---------- SUPPLIED DATA ----------

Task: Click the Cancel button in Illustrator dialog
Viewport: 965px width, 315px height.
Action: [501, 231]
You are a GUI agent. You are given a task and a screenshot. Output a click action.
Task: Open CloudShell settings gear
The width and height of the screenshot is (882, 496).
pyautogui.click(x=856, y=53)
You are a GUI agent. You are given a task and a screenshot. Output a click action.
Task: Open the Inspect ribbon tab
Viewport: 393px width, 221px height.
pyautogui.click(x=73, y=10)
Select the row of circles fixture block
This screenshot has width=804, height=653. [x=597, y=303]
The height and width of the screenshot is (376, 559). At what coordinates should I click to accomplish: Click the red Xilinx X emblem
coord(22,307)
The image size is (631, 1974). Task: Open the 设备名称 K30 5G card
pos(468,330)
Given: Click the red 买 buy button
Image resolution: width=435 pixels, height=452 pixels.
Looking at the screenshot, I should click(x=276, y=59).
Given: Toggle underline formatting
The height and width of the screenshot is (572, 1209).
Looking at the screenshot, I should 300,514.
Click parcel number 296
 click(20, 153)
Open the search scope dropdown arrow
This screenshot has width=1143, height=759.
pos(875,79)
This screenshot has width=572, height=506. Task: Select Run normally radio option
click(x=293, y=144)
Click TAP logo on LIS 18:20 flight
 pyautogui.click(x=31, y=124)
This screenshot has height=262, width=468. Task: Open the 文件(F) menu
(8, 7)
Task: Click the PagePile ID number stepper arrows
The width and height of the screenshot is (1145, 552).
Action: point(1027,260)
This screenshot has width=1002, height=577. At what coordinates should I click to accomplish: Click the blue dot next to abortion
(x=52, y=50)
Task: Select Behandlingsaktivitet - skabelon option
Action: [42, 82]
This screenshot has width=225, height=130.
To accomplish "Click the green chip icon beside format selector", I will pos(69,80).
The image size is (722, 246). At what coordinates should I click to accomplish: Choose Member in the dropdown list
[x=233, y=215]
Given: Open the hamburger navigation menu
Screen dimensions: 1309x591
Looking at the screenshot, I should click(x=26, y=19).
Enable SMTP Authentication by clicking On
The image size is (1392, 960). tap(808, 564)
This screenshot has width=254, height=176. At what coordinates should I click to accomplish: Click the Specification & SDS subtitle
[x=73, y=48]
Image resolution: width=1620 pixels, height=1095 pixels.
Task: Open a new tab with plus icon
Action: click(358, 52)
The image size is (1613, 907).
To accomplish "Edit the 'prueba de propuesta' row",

----------

Reproduce all of the records above verbatim, from first line to last.

Task: Click the Cancel button in Illustrator dialog
Viewport: 965px width, 315px height.
Action: [501, 231]
You are a GUI agent. You are given a task and a screenshot. Output a click action.
Task: Open CloudShell settings gear
The width and height of the screenshot is (882, 496).
pyautogui.click(x=856, y=53)
You are a GUI agent. You are given a task and a screenshot. Output a click action.
Task: Open the Inspect ribbon tab
Viewport: 393px width, 221px height.
pyautogui.click(x=73, y=10)
Select the row of circles fixture block
This screenshot has width=804, height=653. [x=597, y=303]
The height and width of the screenshot is (376, 559). At what coordinates should I click to accomplish: Click the red Xilinx X emblem
coord(22,307)
The image size is (631, 1974). Task: Open the 设备名称 K30 5G card
pos(468,330)
Given: Click the red 买 buy button
Image resolution: width=435 pixels, height=452 pixels.
Looking at the screenshot, I should click(x=276, y=59).
Given: Toggle underline formatting
The height and width of the screenshot is (572, 1209).
Looking at the screenshot, I should 300,514.
Click parcel number 296
 click(20, 153)
Open the search scope dropdown arrow
This screenshot has width=1143, height=759.
pos(875,79)
This screenshot has width=572, height=506. Task: Select Run normally radio option
click(x=293, y=144)
Click TAP logo on LIS 18:20 flight
 pyautogui.click(x=31, y=124)
This screenshot has height=262, width=468. Task: Open the 文件(F) menu
(8, 7)
Task: Click the PagePile ID number stepper arrows
The width and height of the screenshot is (1145, 552).
Action: point(1027,260)
This screenshot has width=1002, height=577. At what coordinates should I click to accomplish: Click the blue dot next to abortion
(x=52, y=50)
Task: Select Behandlingsaktivitet - skabelon option
Action: [42, 82]
This screenshot has width=225, height=130.
To accomplish "Click the green chip icon beside format selector", I will pos(69,80).
The image size is (722, 246). At what coordinates should I click to accomplish: Choose Member in the dropdown list
[x=233, y=215]
Given: Open the hamburger navigation menu
Screen dimensions: 1309x591
Looking at the screenshot, I should click(x=26, y=19).
Enable SMTP Authentication by clicking On
The image size is (1392, 960). tap(808, 564)
This screenshot has width=254, height=176. At what coordinates should I click to accomplish: Click the Specification & SDS subtitle
[x=73, y=48]
Image resolution: width=1620 pixels, height=1095 pixels.
Task: Open a new tab with plus icon
Action: click(358, 52)
The image size is (1613, 907).
To accomplish "Edit the 'prueba de propuesta' row",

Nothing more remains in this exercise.